◆ Task prompt
Retype, unchanged, the part of the material that opens with the line containing "Task: Go to 主页 in the sidebar" and closes with the line containing "coord(226,80)", both of those lines included.

◆ Extracted entries
++++++++++++++++++++

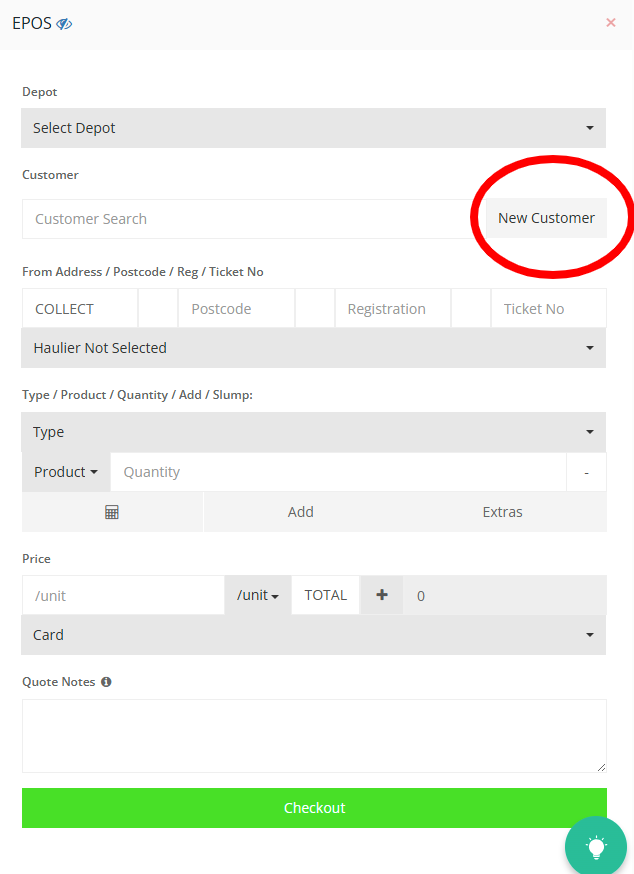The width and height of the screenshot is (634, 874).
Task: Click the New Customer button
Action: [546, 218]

++++++++++++++++++++

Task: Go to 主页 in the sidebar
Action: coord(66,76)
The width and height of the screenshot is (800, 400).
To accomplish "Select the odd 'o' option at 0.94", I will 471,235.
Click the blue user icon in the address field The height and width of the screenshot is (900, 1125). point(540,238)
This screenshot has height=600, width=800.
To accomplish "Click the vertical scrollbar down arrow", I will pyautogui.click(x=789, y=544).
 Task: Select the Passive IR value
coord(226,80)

++++++++++++++++++++

◆ Solution for this problem
Task: Go to 主页 in the sidebar
Action: coord(66,76)
The width and height of the screenshot is (800, 400).
To accomplish "Select the odd 'o' option at 0.94", I will 471,235.
Click the blue user icon in the address field The height and width of the screenshot is (900, 1125). point(540,238)
This screenshot has height=600, width=800.
To accomplish "Click the vertical scrollbar down arrow", I will pyautogui.click(x=789, y=544).
 Task: Select the Passive IR value
coord(226,80)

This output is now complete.